Isom Roberts rents one room at 1226 Waverly Street, Columbia, S.C., and lives alone. However frail he appears, he is able to support himself by working in the yards about the city.

"Well, sir, white folks, I is eighty years old, or leastwise I is so close to it, dat it don't make much difference. But even if I is dat old, it don't seem so long since I was a little boy. Years flies by mighty fas' to old folks, 'cause deir 'memberance is shorter, while young folks 'members everything, and in dat way months and years drags 'long slower to them.

"I was a very small boy when de Civil War was gwine on. It seems like I knows all 'bout Sherman's army comin' through dis State, a burnin' Columbia and destroyin' and takin' away everything what folks had. I has heard so much 'bout slavery and all them times, from my mammy and daddy, dat it 'pears to me dat I 'sperienced it all. I 'spects knowin' 'bout things is just 'bout as good and true as seein' them. Don't you?

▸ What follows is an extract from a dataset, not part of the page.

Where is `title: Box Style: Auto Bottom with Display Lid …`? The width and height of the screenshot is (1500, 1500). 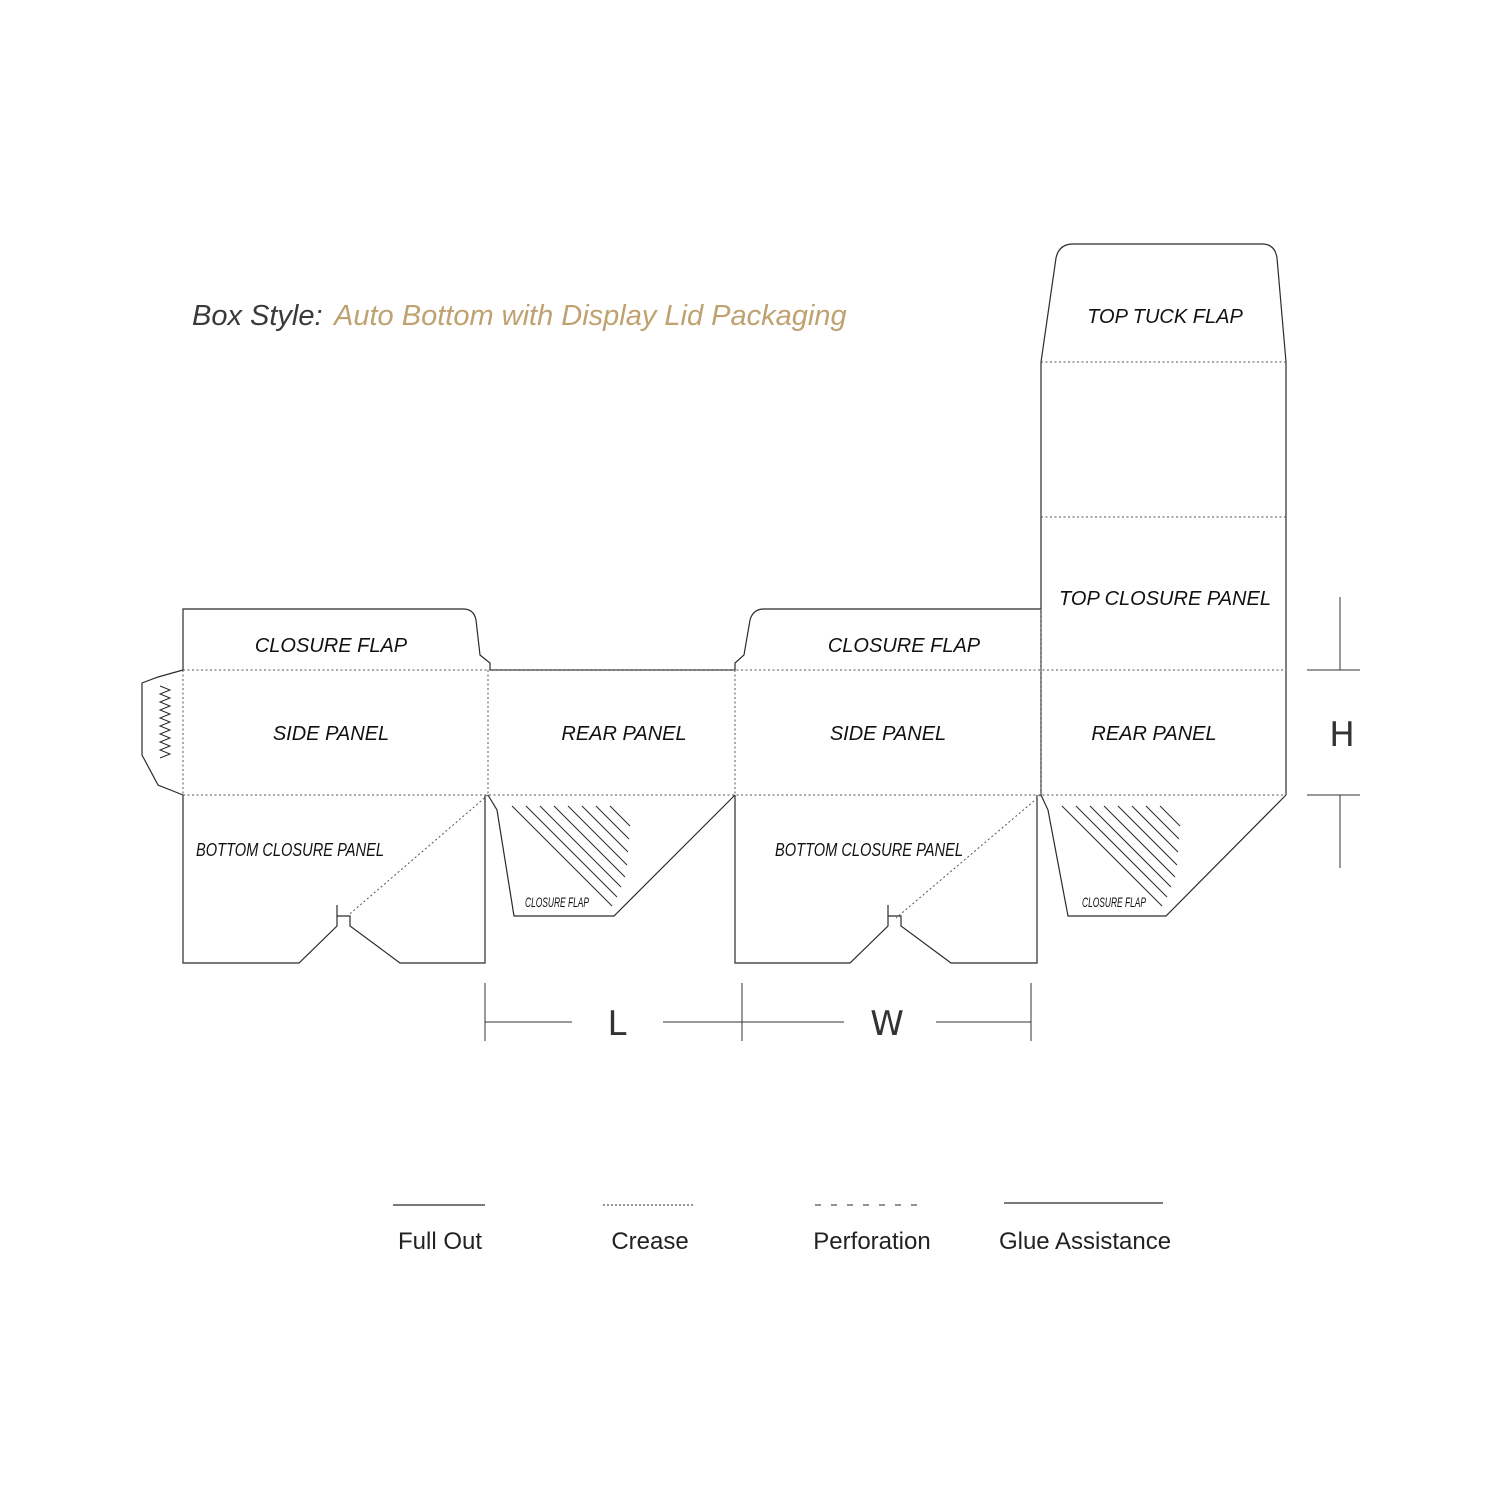
title: Box Style: Auto Bottom with Display Lid … is located at coordinates (520, 316).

"My daddy and mammy b'long to Marster Sam Louie, who had a big plantation over in Calhoun County. He had 'bout fifty or more grown slaves, 'sides many chillun of de slaves. Old marster was a good farmer; raised big crops and saved what he made. He sho' was a fine business man but he was mighty hard on everybody he had anything to do wid. He told his slaves to work hard and make him a heap of money and that he would keep it, in case of hard times. Times was all de time hard wid old marster but de niggers never got no money. When news spread 'round dat de Yankees was comin' to free de niggers, he called all de slaves up in de yard and showed them a big sack of money, what they had made for him, and told them dat he was gwine to kill all of them befo' de Yankees set them free and that they wouldn't need no money after they was done dead. All de slaves was mighty sad and troubled, all dat day, when old marster made dat speech to them. But somethin' happened. It most makes me tremble to talk to you 'bout it now. Providence, or some kind of mercy spirit, was sho' walkin' 'round dat plantation dat night. Sometime in de night it was whispered 'round amongst de slaves dat old marster done took de smallpoxes and was mighty sick. Mammy said he must have been terrible sick, 'cause they buried him two days after dat.

"After old marster flew away, everything was different on de plantation. Miss Nancy, dat was old marster's wife, told de slaves dat when de Yankees freed them, they could stay right there and work on shares or by the day, which ever way they wanted. Many stayed on de plantation after freedom while others went away. Me and my folks stayed on wid Miss Nancy until she die. Then us moved on another plantation in de lower side of de county. I stayed dere until my wife died, seventeen years ago.

"Does I 'member anything 'bout how de slaves was treated in slavery time? Well, I 'members a little myself and a heap of what others told me. Wid dis I has done told you, I believes I want to stop right dere. A low fence is easier to git over than a high one. Say little and you ain't gwine to have a heap to 'splain hereafter. Dere is a plenty of persons dat has lost deir heads by not lettin' deir tongues rest. Marster Sam Louie is dead now. He can't disturb nobody in his grave. He had his faults and done many things wrong but show me dat person what don't mis-step sometimes. All of us, both white and black, is prone to step aside now and then. To tell de truth, old marster never knowed what Sunday was. Everybody on de plantation worked on dat day as same as any other day.

"But Boss, if my old marster was rough and hard and break de Sabbath and all dat, he was no worser than what young white folks and niggers is dese days. You can see them any time, floppin' 'bout in dese automobiles, a drinkin' and a carryin' on. Sich stuff is abomination in de sight of a decent person, much less dat One up yonder. (He pointed upward).